— START OF TEXT PROVIDED —
The Most Human Human

Page 26

by Brian Christian

Carnegie Mellon computer scientist Guy Blelloch suggests the following:

One might think that lossy text compression would be unacceptable because they are imagining missing or switched characters. Consider instead a system that reworded sentences into a more standard form, or replaced words with synonyms so that the file can be better compressed. Technically the compression would be lossy since the text has changed, but the “meaning” and clarity of the message might be fully maintained, or even improved.

But—Frost—“poetry is what gets lost in translation.” And—doesn’t it seem—what gets lost in compression?

Establishing “standard” and “nonstandard” ways of using a language necessarily involves some degree of browbeating. (David Foster Wallace’s excellent essay “Authority and American Usage” shows how this plays out in dictionary publishing.) I think that “standard” English—along with its subregions of conformity: “academic English,” specific fields’ and journals’ style rules, and so on—has always been a matter of half clarity, half shibboleth. (That “standard” English is not the modally spoken version should be enough to argue for its nonstandardness, enough to argue that there is some hegemonic force at work, even if unwittingly or benevolently.)
— END OF TEXT PROVIDED —
PROBLEM DESCRIPTION
According to the excerpt, which essay shows how the setting of standard and nonstandard usage plays out in dictionary publishing? The rows are unrelated to the excerpt and play no part here.
— START OF SUPPLIED DATA —
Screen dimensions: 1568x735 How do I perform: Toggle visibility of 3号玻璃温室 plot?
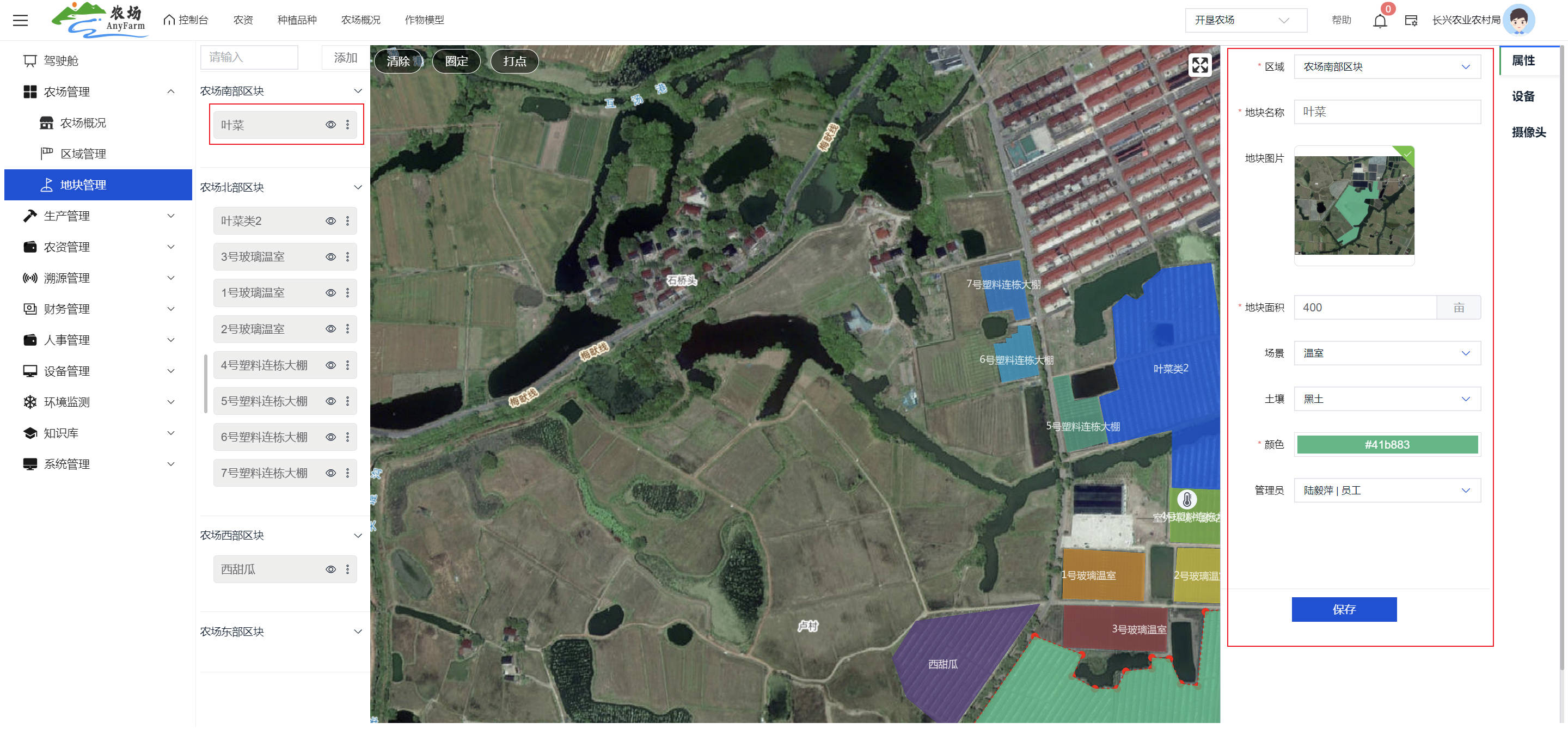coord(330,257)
— END OF SUPPLIED DATA —
— START OF SUPPLIED DATA —
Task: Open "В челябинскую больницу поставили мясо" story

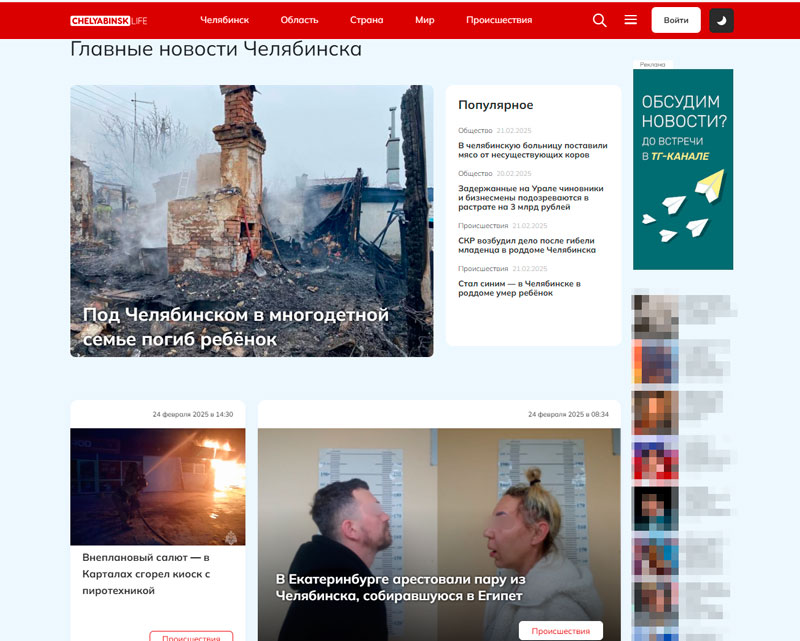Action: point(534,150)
— END OF SUPPLIED DATA —
THE RESPONSE
David Foster Wallace's essay "Authority and American Usage."